After a relatively successful and critically-praised performance in the Broadway play Nikki, Grant was invited to give a screen test with Paramount Studios. In his first on-screen appearance in the short film Singapore Sue (‘32), Grant was unremarkable. Sure, he was handsome, but he didn’t have that effortless style and ease that would later become synonymous with his name. Despite a rather lackluster start, Paramount signed him to a five-year contract, groomed and renamed him and cast him as tuxedo-clad arm candy for their top leading ladies, including Sylvia Sidney, Marlene Dietrich, Nancy Carroll and Mae West. However, Grant was deeply unsatisfied with the roles offered to him, most of them being the cast-offs of the studio’s more popular stars, like Gary Cooper and Fredric March.
Things changed for Grant when he was loaned out to the much smaller RKO Pictures for a chance to work with director George Cukor and star alongside Katharine Hepburn. The film was SYLVIA SCARLETT (‘35) and it finally gave Grant the opportunity to demonstrate his depth as a performer and his impeccable timing. At the end of his Paramount contract in 1936, Grant refused to sign another long-term studio contract, going freelance and opting for limited picture deals that would give him choice in his projects and the flexibility to work for several different studios. At the time, going freelance was practically unheard of and was considered career suicide. For many stars, not being tethered to a major studio contract would have certainly been the end of their careers. But Grant’s need to perform and share his unique talents would never be adequately fulfilled by a sweeping multi-year studio contract. Acting wasn’t just a job for Grant—his very life depended on it. So, in reality, this kind of risky move was really Grant’s only choice.

Grant’s instincts proved to be right, carrying him through an on-screen career that lasted over 34 years, with an image and legacy that has only endured and grown since his death in 1986. During his three decades in Hollywood, Grant worked with some of Hollywood’s best filmmakers, including multiple collaborations with key directors who would help shape the “Cary Grant persona”: Alfred Hitchcock, George Stevens, George Cukor, Howard Hawks, Leo McCarey and Stanley Donen. Grant, who was both a successful comedic and romantic leading man (as well as a fine dramatic actor, when given the chance), worked alongside incredible leading ladies, including Irene Dunne, Myrna Loy, Deborah Kerr, Grace Kelly and Ingrid Bergman.

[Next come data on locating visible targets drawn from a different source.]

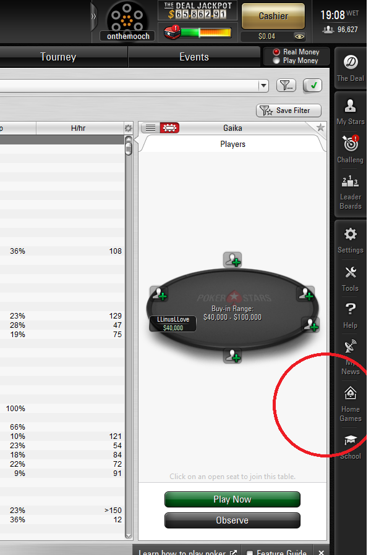The width and height of the screenshot is (371, 555).
Task: Select the Play Money radio button
Action: [x=276, y=61]
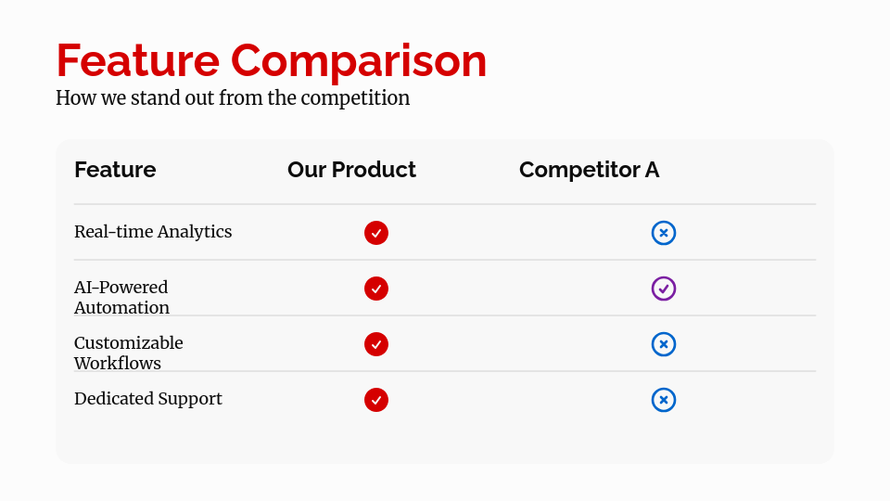Click Our Product checkmark for Customizable Workflows
Viewport: 890px width, 501px height.
click(376, 344)
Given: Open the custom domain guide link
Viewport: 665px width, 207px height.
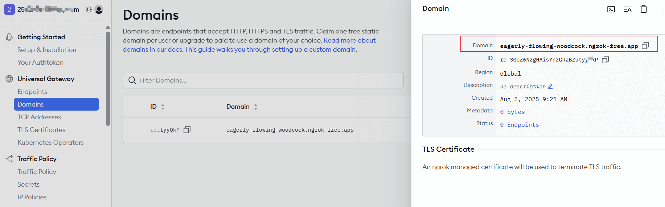Looking at the screenshot, I should coord(271,49).
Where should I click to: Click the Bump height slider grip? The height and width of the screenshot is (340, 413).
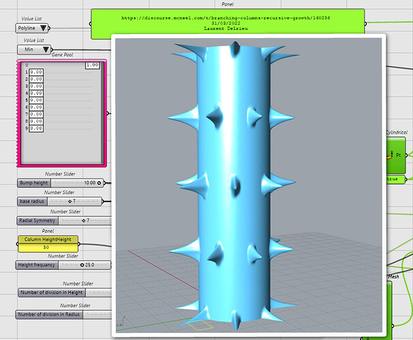[x=99, y=183]
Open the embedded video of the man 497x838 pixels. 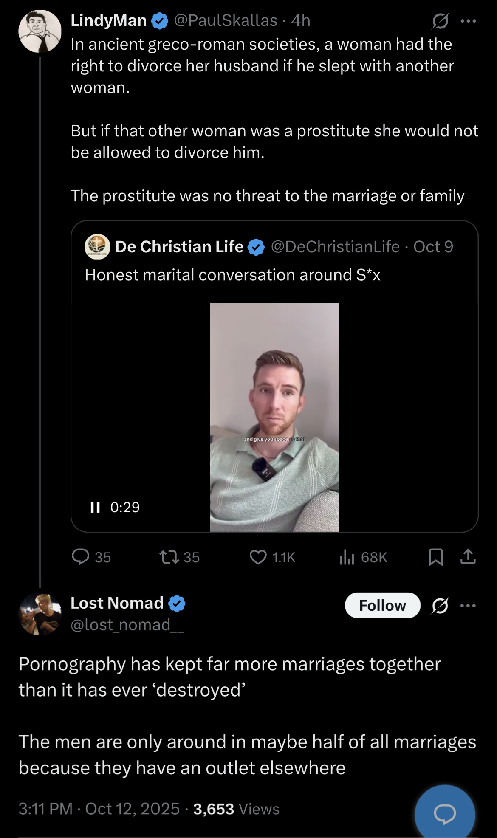274,417
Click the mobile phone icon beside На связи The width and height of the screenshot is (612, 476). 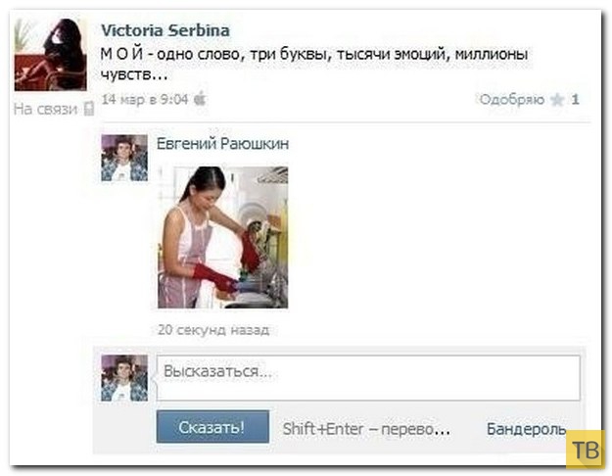(x=89, y=109)
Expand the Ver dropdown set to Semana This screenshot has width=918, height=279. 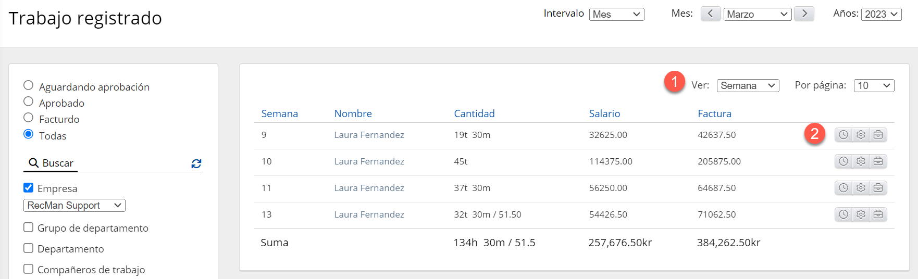748,86
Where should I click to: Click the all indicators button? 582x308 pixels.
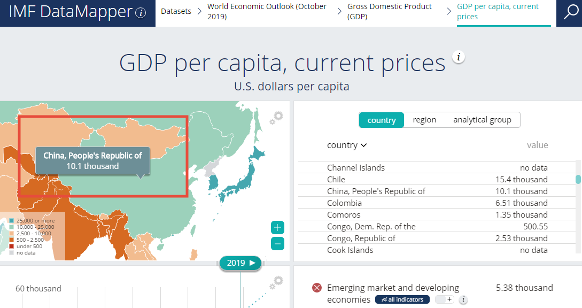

Unlike other popular romantic leading couples—such as Fred Astaire and Ginger Rogers, Myrna Loy and William Powell, and Katharine Hepburn and Spencer Tracy—Grant was never attached to one specific actress. While he made multiple films with some, he was never typecast as the “other half” in an on-screen partnership. Those decisions, coupled with his move to retire in 1966, while he was still in demand and before he lost his romantic leading man status by growing old on screen, undoubtedly contributed to his broad appeal with audiences and his enduring legacy.
The persona of Cary Grant was most certainly a product of the Hollywood star machine. But thankfully, Grant figured out early on how to make the machine work to his advantage, allowing all of us to bask in his beautiful masculinity, his charm and charisma, his hilarious comedic timing and even his caddish, dark side. In all of his years cultivating and safeguarding his image, to the extent that some even criticized his methods, Grant ensured that he would be forever remembered, perfectly preserved in celluloid. And for that, we should all be eternally grateful.